Leaving Prague was bittersweet, a fact that I blame on my parents.
Years ago, they implanted the travel bug within me. I am not of the belief that we are born with knowledge or habits or things of that nature. Or nature as it is commonly referred. I believe that you can override whatever basic tendencies may have developed through natural selection, environments and myriad other factors that form who we are.
Of course, genetics says we can be pre-disposed to things (e.g. alcoholism). As far as I know, travel is not one of them. Which means my wanderlust must come from somewhere or in this case two someones. Between summer long baseball tournaments and traveling sports (and to be fair, sometimes because of that), my parents dragged my sister and I on camping trips through the South and Midwest.
We did so, though, not on our own. If you know our family, you know that our branch of the tree is completely incapable of things like "roughing it" or "putting up a tent." No, we traveled with The Gang, a group of people who my parents square danced. Many of the group were older, maybe a decade or so, than my parents. Consequently, they had done things like fought in wars where knowledge of living on the land was a requirement.
Which isn’t entirely what this is piece about. And it’s everything that this is about. Let me explain.
I grew up unafraid of new places. I saw my parents and their friends tackle new challenges in a series of logical steps that allowed us to say camp on the Ohio River during torrential downpours that flooded the river banks and threatened the surrounding area. And we did this without packing up and leaving early.
That trip is lore now, at least in our household.
But you can see how it might remove a certain fear of…I’m not even sure there is a word for the nebulous fear grips us as we prepare to leave the comforts of our homes and jet off to new lands, particularly those lands where they don’t speak the language we speak. There is a a primal survival sense, one of those things we are pre-disposed (IMHO) to have, that can cripple you.
Unless you have the tools to override that born, genetic code that tells you dying is a really, really bad idea at the hands of the unknown. (I think that there is a different sense of death that comes with getting older that it less violent and more peaceful, but having not done that yet I can’t say that I know for sure. Please don’t quote me).
This is one of the great failings of the American educational institution, although to be fair it is also land-prohibited in a way that isn’t so in Europe. If you grow up in Iowa, it’s a 9-hour flight just to get to Germany and another 5-hours on a train to get to Prague. If you live in Berlin, the immediacy of culture is much easier to attain.
The ability to develop those tools, then, can be a function of location, location, location.
Which brings me to my parents. Who at several critical times in my life did things for me, most likely without any real foresight and knowledge that what they were doing would "work out okay." They dragged me into the woods with their friends and made me — and I mean Made. Me. — camp with their friends. They made me experience the otherness of not being at home. Of not cooking on a stove. Of not using a bathroom. Of not showering in the tub. The things that make us, as it turns out, very extremely American middle-class.
The kind of very extremely American middle-class that believes our culture is the pinnacle of human existence (IMHO, we are not); that our country has the solutions that the rest of the globe hasn’t gotten around to implementing (IMHO, we have not); that believes that much of what can be found to bring happiness exists in the malls, the soccer fields, the parks, the libraries, ect ect of our towns and villages which makes up the cities which make up the states.
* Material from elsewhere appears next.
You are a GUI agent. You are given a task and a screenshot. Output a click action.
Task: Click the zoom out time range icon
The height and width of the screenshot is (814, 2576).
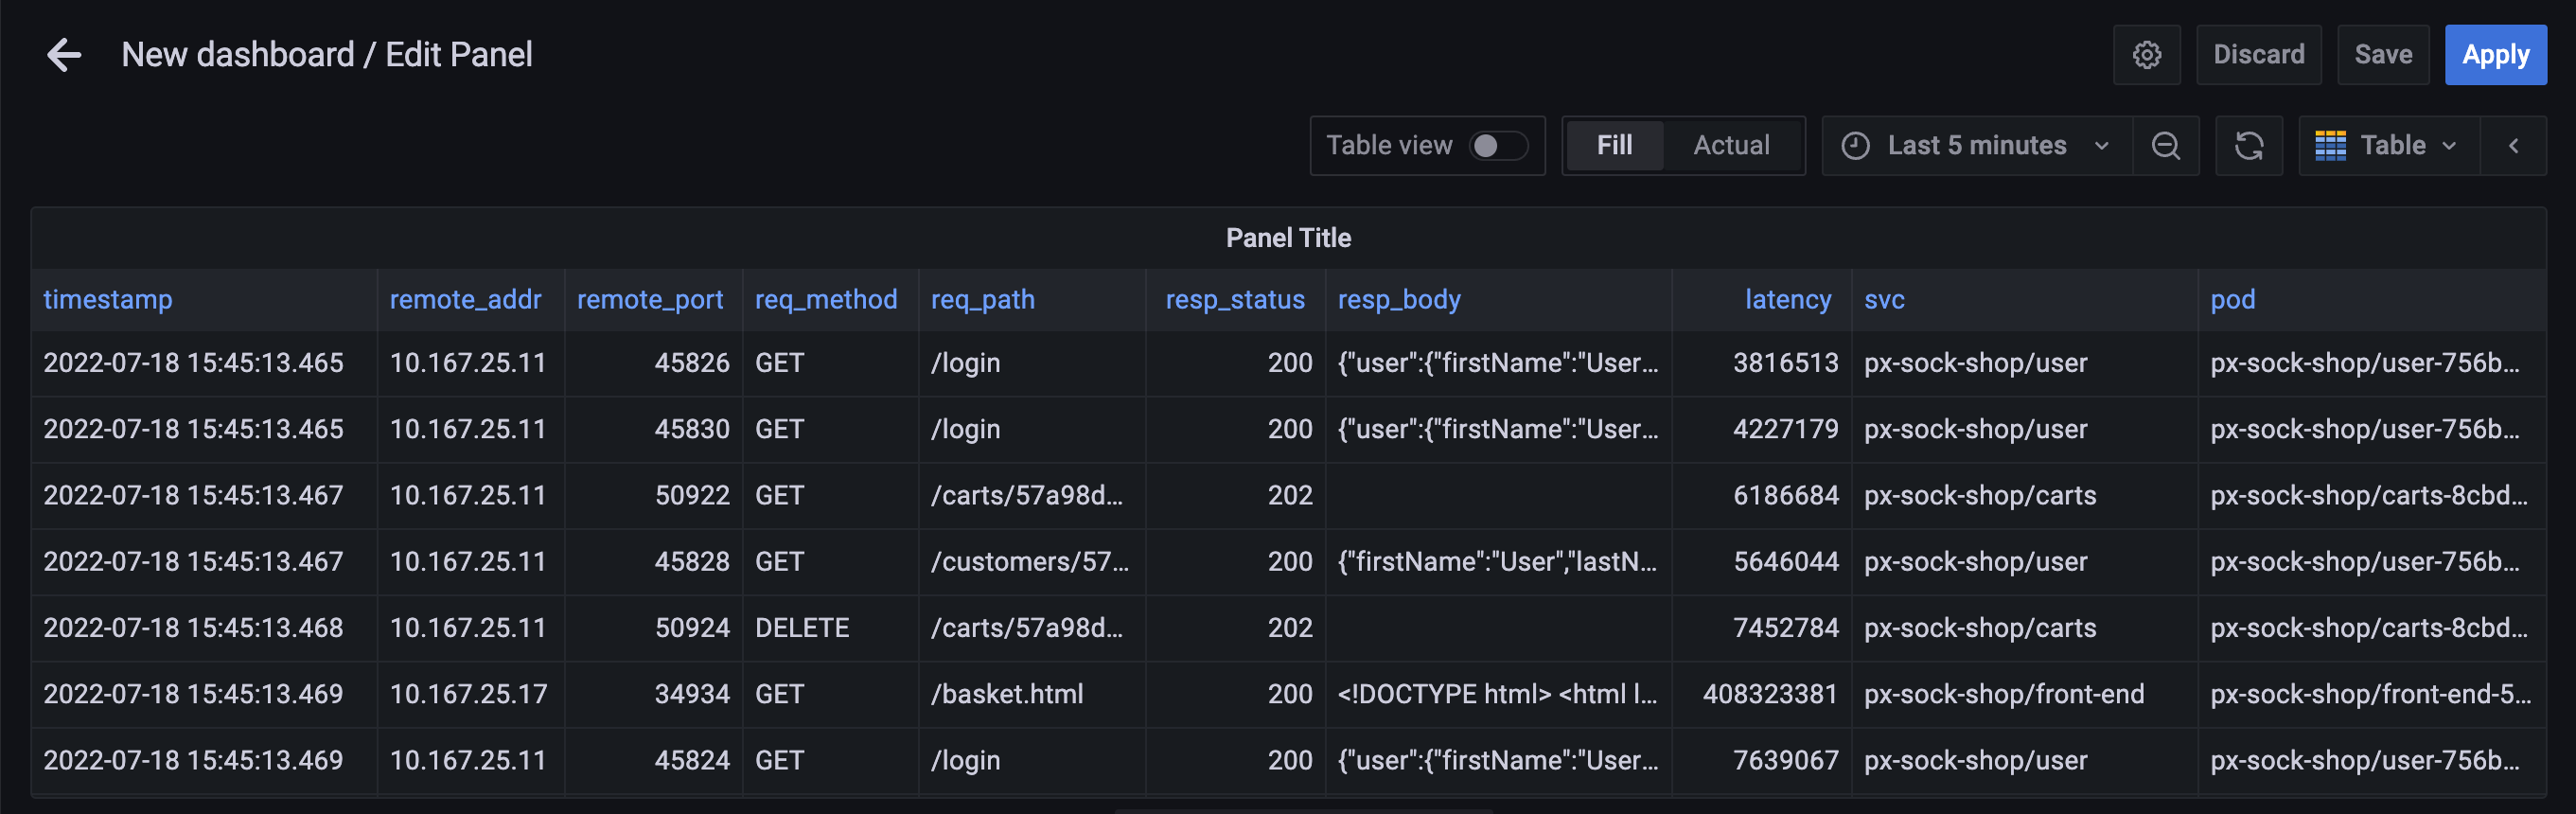click(x=2165, y=146)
They inadvertently did what a good, solid liberal arts education is supposed to do, which is help remove some of the preconceptions about myself relative to my location. In human speech, they have given me both the unafraidness to leave my comfort zone and the openmindedness to experience these other places not as comparisons but as simply experiences.
David Foster Wallace, whose essays have traveled with me on this journey, referred to this is the ability to think about how we think about what happens around us in his commencement speech at Kenyon College. The essence of his argument: at every moment in our lives, we have the ability to control how we take the input around us. We can experience the same event either as positive or negative.
This is not particularly new or interesting or thought-provoking except in the cases where it actually is. Like when you are pulling out of a train station in Prague at 1130 am (Prague) on a Thursday, destined for Budapest (615 pm, Budapest) and you’re main frame of reference for such a trip is that the Czech Republic and Slovak look very much like Iowa. Then you begin to realize that many of the things that you carry about as "normal" or "right" or "obvious" or indeed simply constructs of the very extremely American middle-class for which you are part.
Which isn’t bad. It simply is something that is easy to forget in the middle-classedness of soccer games and grill outs. And those thoughts that roll through my head like the plains of the Midwest makes me slightly wistful for home. And for Prague.
Which may not be all that different. At least that’s what I was taught.